The production company says in its lawsuit that it controls intellectual property tied to the “Peanuts” television specials and serves as publisher for much of the Vince Guaraldi music library associated with Charlie Brown productions. The complaint describes the music as “famously associated with Peanuts” and “an enduringly popular and recognizable theme in American culture.” According to the suit, the agency holiday greeting was shared on platforms including X, Facebook, Instagram, TikTok, and YouTube, and “was viewed millions of times on many platforms.”
June 26, 2026 – Environment
Tribes Seek to Block Black Hills Drilling Project Near Sacred Site
A coalition of Sioux tribes has filed suit seeking to halt a U.S. Forest Service–approved mineral exploration project in South Dakota’s Black Hills, alleging that the plan unlawfully threatens sacred land and bypasses required environmental and tribal consultation processes.
Filed in federal court in South Dakota, the complaint challenges a February 2026 decision authorizing exploratory drilling for graphite near Pe’Sla, a site the tribes describe as central to their religious and cultural identity. The project, the tribes contend, “will directly and significantly affect Ȟe Sápa and Pe’Sla,” areas they call “the heart of everything that is.”
In their lawsuit, the tribes argue that the Forest Service failed to engage in “meaningful, mutual, and legally required government-to-government consultation, saying that this omission violates federal law, including the National Historic Preservation Act and the National Environmental Policy Act. The suit also challenges the agency’s conclusion that no historic properties would be affected, calling it “factually incorrect, arbitrary, capricious, and contrary to law.”

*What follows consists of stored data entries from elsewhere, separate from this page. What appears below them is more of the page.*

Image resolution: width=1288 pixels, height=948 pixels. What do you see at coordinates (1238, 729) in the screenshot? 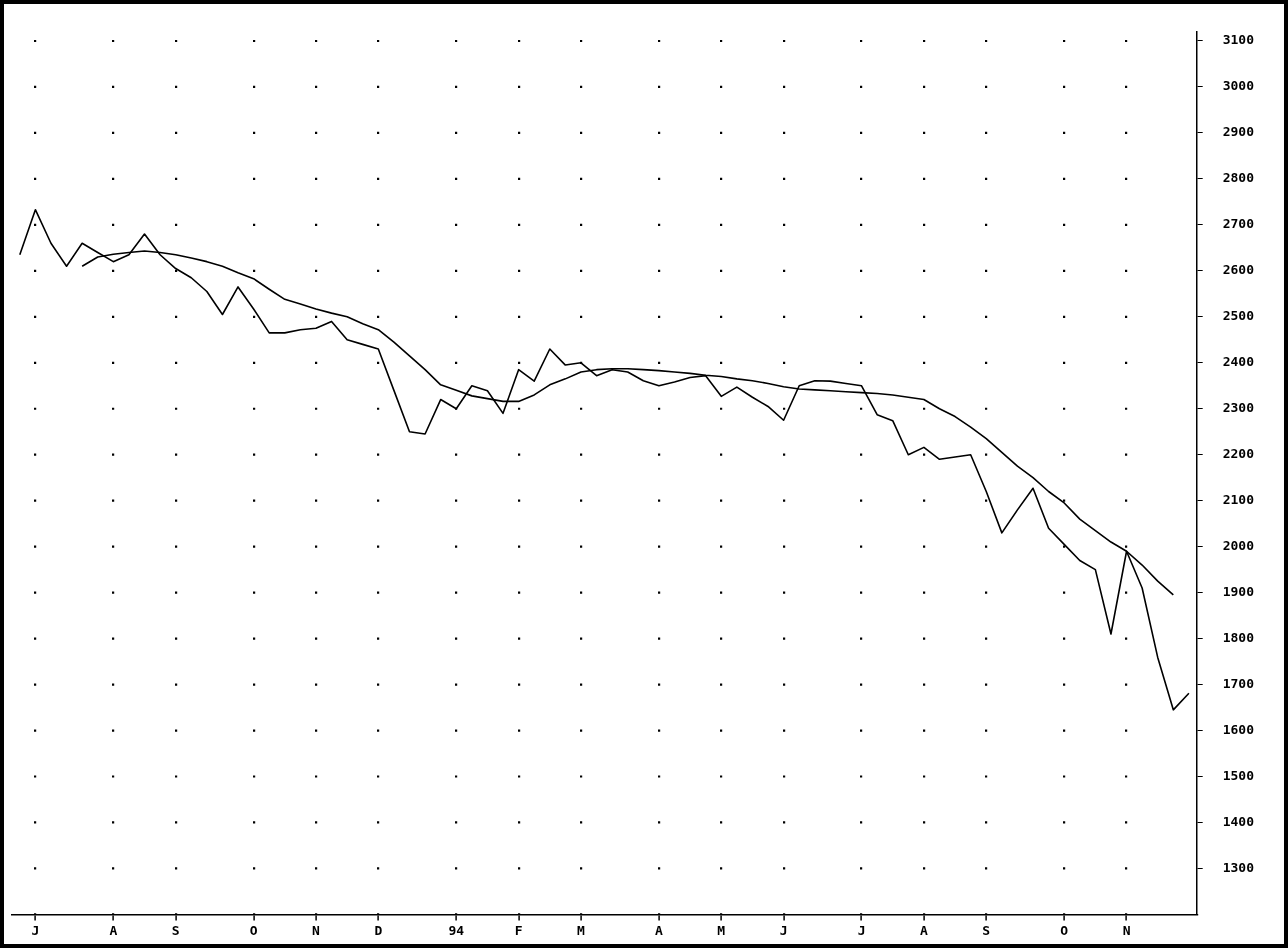
I see `y-tick-label: 1600` at bounding box center [1238, 729].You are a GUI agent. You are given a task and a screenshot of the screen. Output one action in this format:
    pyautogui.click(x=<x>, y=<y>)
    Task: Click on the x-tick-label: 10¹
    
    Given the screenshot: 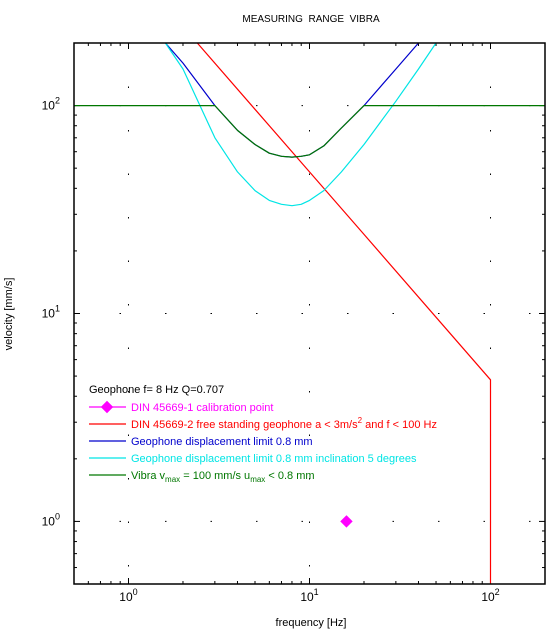 What is the action you would take?
    pyautogui.click(x=309, y=596)
    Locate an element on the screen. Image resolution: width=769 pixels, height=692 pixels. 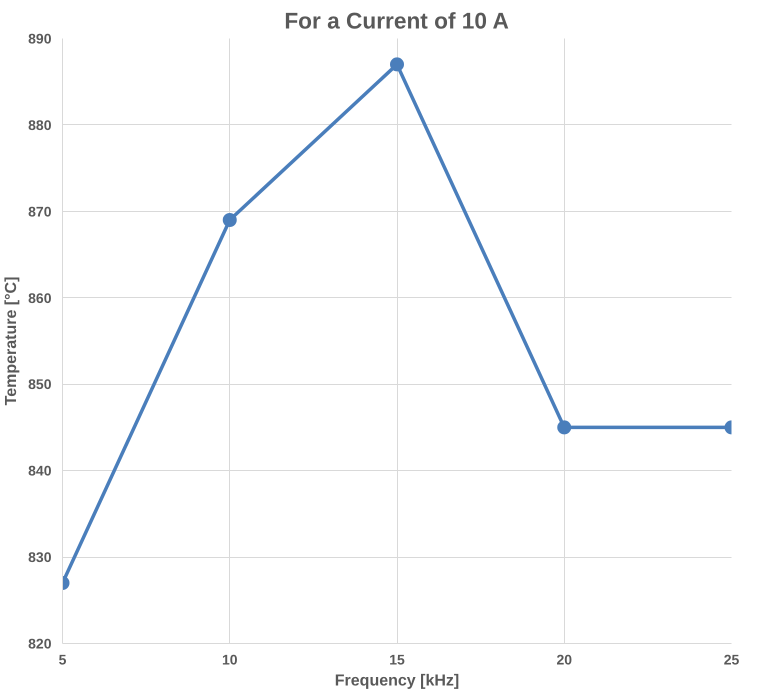
y-tick-label: 890 is located at coordinates (40, 38).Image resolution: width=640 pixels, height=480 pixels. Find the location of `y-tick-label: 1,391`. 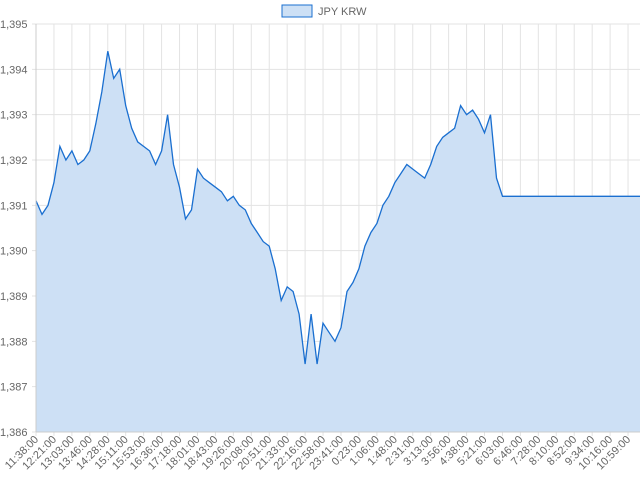

y-tick-label: 1,391 is located at coordinates (14, 206).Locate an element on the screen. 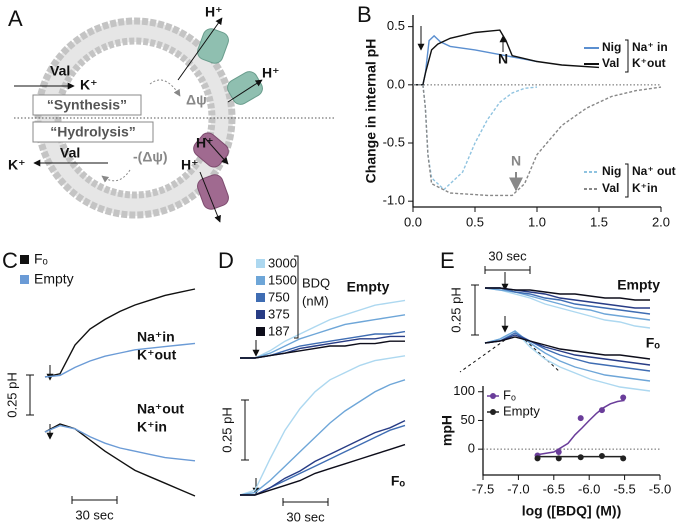 The height and width of the screenshot is (526, 677). legend-condition: K⁺in is located at coordinates (645, 188).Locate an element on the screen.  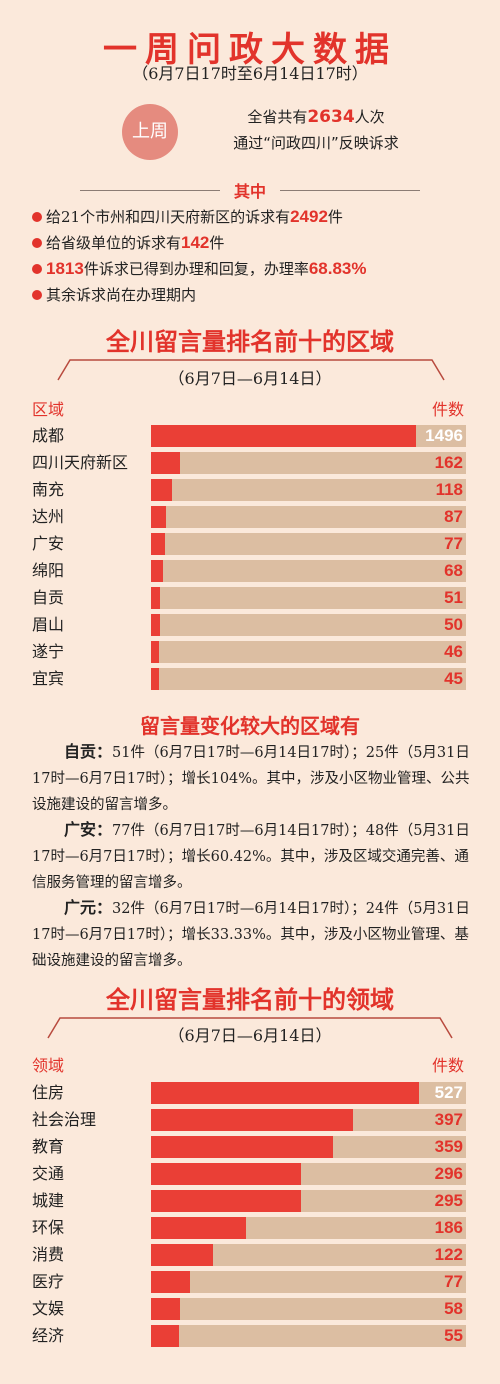
bullet-item: 其余诉求尚在办理期内 is located at coordinates (114, 294).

June 25, 2026 – Product Liability
LINX Reflux Lawsuit Claims Device Required Removal Surgery
A defective LINX Reflux Management System implant caused severe complications, forcing plaintiff to undergo additional surgery after the device was recalled, according to a suit filed in Minneapolis federal court.
The complaint claims that the LINX device, manufactured by Torax Medical Inc. and Ethicon Inc., was “defectively manufactured” and failed after being surgically implanted to treat gastroesophageal reflux disease. The suit notes that the companies later acknowledged a defect and issued a recall affecting devices in the United States and European Union.

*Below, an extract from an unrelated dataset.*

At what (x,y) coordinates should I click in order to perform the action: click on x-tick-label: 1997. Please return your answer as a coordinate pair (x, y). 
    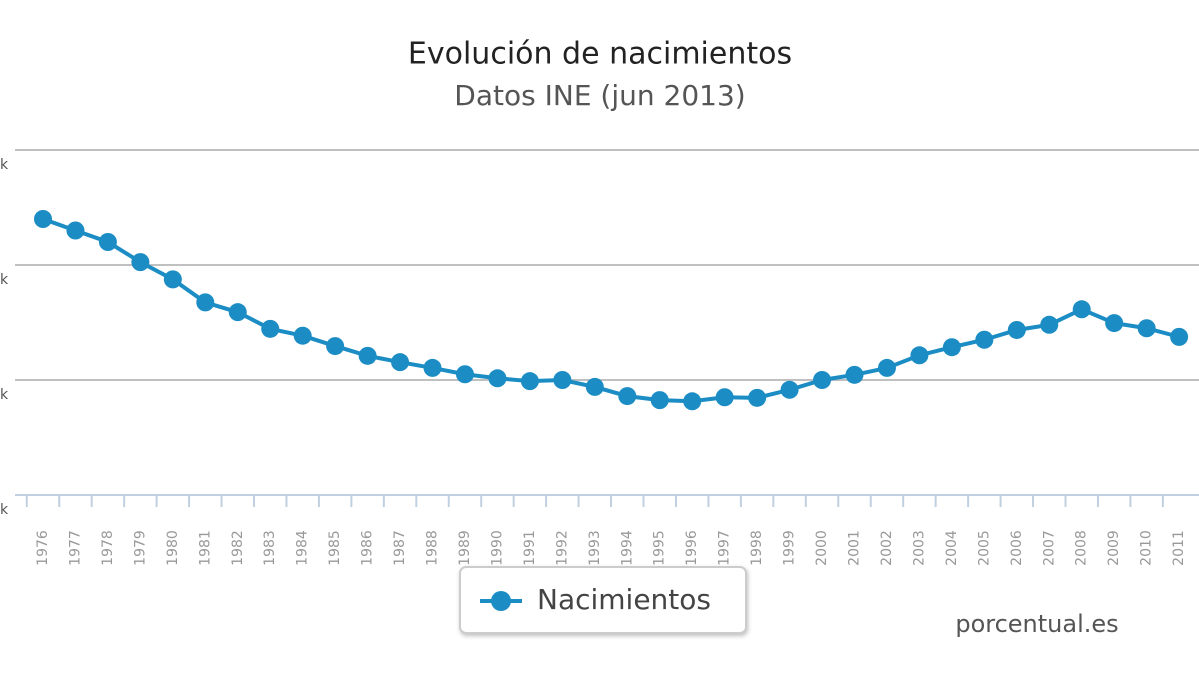
    Looking at the image, I should click on (725, 548). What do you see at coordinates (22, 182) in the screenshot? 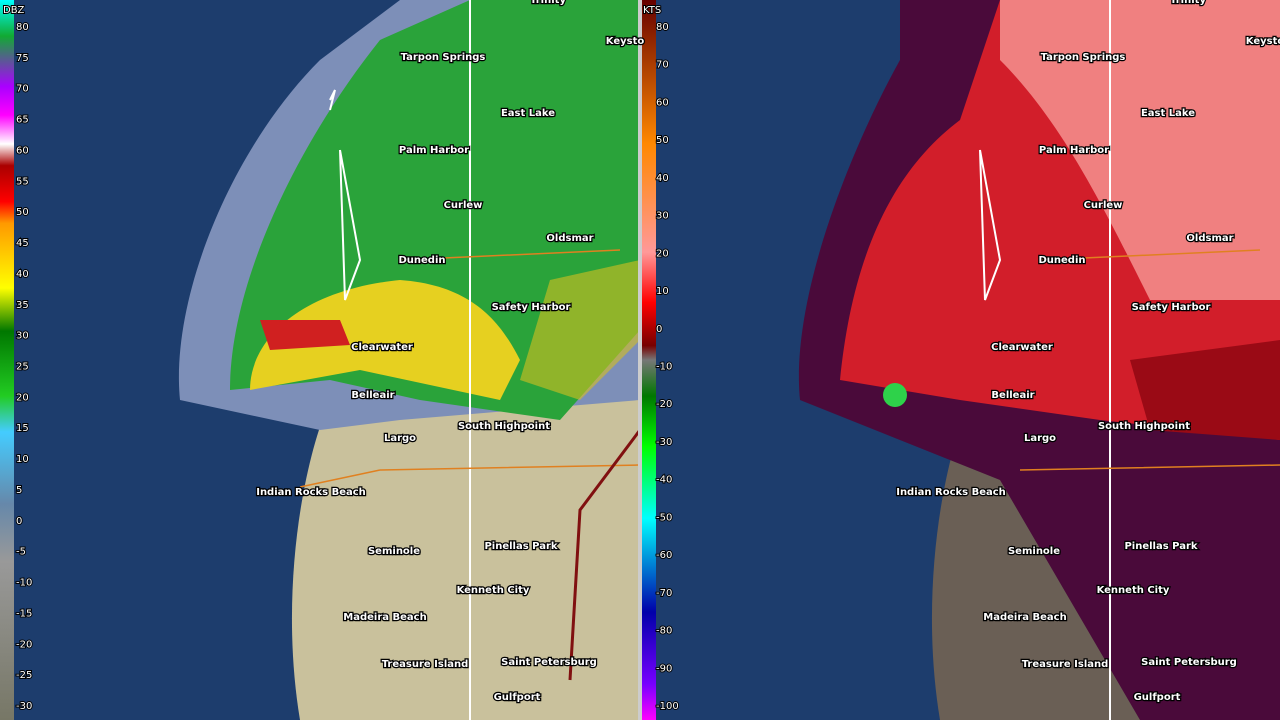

The recalled devices, the complaint says, were found to have a condition that could allow “a bead component to separate from an adjacent wire link,” potentially causing the device to open and fail. More than 9,000 devices were in circulation at the time of the 2018 recall. Plaintiff says she received the implant in April 2017 and later experienced a recurrence of symptoms, ultimately requiring surgical removal of the device in March 2026.